Dr Jannicke Mellin-Olsen
Note from the Editor – The ESA Newsletter editorial board has started a new rubric – interviews with the organization officers, in order to get a better image of the main directions of ESA activity, to understand the functionality of its bodies, and its future plans.
Dr Jannicke Mellin-Olsen, Secretary of the ESA Board, answered this new initiative and here are her answers.
After more than 10 years of continuous presence of ESA on the continent’s professional landscape, how do you see its leading role as the main European organization in the field?
The current ESA is the result of the amalgamation between CENSA (the European national societies), the academic European Academy of Anaesthesiology (EAA), and the old ESA that was open to all individual anaesthesiologists in Europe. The backgrounds of these three organisations were very different. It has taken some time to merge them and to develop a new identity and culture. In addition, there is the European Board of Anaesthesiology/UEMS, the political branch of European anaesthesiology. We need to continue to work together to ensure that politics and science go hand-in-hand. We must work on our professional and scientific identity, safeguarding all pillars of European anaesthesiology. The high fashion term “perioperative medicine” has been a reality in several European countries for many years, and it is interesting that other parts of the world now follow suit. As European anaesthesiologists, we are the leaders in anaesthesia, intensive care medicine, critical emergency medicine and resuscitation, and pain medicine, including (in several countries) palliative medicine, too. That is one reason why our speciality is so interesting and attractive, and we have much to share with other countries and regions.
Describe, please, the activity of the ESA Board, its tasks and aims
The ESA Board directs and conducts the general activities of the ESA. The Board is responsible for the strategies, finances, and running of the secretariat. The Board is a governing body, but in reality it does more than that. The workload for board members has increased over the years, and could for some positions be compared to having an additional job, but on a completely voluntary basis. The reward is that those who are motivated can have a real impact on European anaesthesiology, and the international networking is stimulating and educational.
What is the functional connection between the Board and the Council? How does it work?
The formal responsibility of the Council is to elect the Board of Directors and dismiss it, if indicated. The Council is also responsible for proposing Bylaws changes to the General Assembly. In addition to the formal duties, the Council is a useful reference group for the Board and helps the Board find the right direction and priorities. The Council is supposed to be a link between individual members in their country and the ESA. There still is room for improvement in that respect, as there still is for increasing the role of the national societies in the amalgamated ESA.
How do we progress towards closing the gap between the West and the East from the professional point of view?
Gaps exist in several aspects, not only between regions in ESA (East and West), but also within almost each country (central and rural, for instance) and there are great variations in workforce issues and education throughout the ESA. We have covered some ground during the last years. Eastern European colleagues are very visible in our governing structures and committees, and we have had our first Eastern European president. It is hard for the ESA to change the economic situation in our countries, and we are all coloured by our political history. But in the ESA, we can share friendship as well as scientific knowledge, education, exams to improve the level of what we can do. Basically, we all share the same ambitions for our professional and personal lives. Working together on a European level is the best we can do. In addition, there are specific educational programmes and projects, like partnering and mentoring programmes, Hospital Visitation and Accreditation Programme, Train Abroad Practice at Home, CEEA, Teach the Teachers initiatives, Training Exchange Programme, scholarships, and research networks – there is so much we can do together.

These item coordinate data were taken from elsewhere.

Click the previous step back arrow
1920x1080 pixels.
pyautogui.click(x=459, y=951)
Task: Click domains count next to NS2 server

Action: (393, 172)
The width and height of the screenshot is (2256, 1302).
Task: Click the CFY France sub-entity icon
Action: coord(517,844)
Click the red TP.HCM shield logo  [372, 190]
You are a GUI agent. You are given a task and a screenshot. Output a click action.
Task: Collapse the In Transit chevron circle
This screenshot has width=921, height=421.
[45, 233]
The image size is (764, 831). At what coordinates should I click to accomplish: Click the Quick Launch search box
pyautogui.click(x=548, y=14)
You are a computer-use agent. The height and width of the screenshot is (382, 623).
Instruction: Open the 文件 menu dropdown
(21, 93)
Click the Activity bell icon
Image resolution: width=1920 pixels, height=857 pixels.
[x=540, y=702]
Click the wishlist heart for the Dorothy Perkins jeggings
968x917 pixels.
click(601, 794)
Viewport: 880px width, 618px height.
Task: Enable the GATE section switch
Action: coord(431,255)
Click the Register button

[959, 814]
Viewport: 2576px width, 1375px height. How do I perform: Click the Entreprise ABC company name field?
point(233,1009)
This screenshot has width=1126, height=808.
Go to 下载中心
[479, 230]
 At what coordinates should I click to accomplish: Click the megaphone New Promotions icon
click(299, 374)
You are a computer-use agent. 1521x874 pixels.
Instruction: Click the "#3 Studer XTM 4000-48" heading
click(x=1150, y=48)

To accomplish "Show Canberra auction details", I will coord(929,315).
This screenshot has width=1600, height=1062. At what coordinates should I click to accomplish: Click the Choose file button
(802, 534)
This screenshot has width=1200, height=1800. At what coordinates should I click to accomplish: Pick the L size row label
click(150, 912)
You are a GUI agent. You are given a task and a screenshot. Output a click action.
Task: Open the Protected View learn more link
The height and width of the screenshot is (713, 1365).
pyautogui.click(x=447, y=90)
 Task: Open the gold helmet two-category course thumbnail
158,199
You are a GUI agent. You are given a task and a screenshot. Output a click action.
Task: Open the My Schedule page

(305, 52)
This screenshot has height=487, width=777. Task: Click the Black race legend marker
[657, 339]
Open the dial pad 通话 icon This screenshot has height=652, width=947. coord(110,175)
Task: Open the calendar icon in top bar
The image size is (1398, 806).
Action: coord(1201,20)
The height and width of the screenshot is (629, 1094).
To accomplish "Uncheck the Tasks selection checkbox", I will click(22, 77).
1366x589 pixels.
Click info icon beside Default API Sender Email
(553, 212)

ESA is an organization for all the anaesthesiologists. How is the new generation represented in the Society organization (leadership, committees, etc.)?
There are two trainee representatives in the Council, and there is a Trainee Network. They benefit from lower registration fees for our congresses and can participate in the Trainee Exchange Programme. The Online Assessment and EDAIC are also important means for them to get involved in the ESA. But the ESA itself can do just so much, as trainees must be encouraged and supported by their superiors and teachers to be able to attend our meetings and to get involved in research and other activities.
What are your plans for the next year regarding the activity in the ESA Board?
We need to prove value to our members. The Board will continue its strategy work and also develop other tasks. We must continuously work on the governance and the finances. The Board, with the help of the secretariat, must facilitate the work of all committees. There is a project underway to follow up on the Helsinki Declaration on Patient Safety in Anaesthesiology, and that will hopefully serve to support all of us who need support to implement the Declaration in our hospitals and countries. Many other activities regarding education, research, and safeguarding our speciality are also underway. We also need to expand the membership base and prove to all our colleagues that ESA is an open and friendly organisation – the natural home and meeting point for all European anaesthesiologists. We are also working with other international bodies as well, to demonstrate that we have much to share with the rest of the world. It is rewarding to be involved in the ESA leadership, so I encourage all to get involved.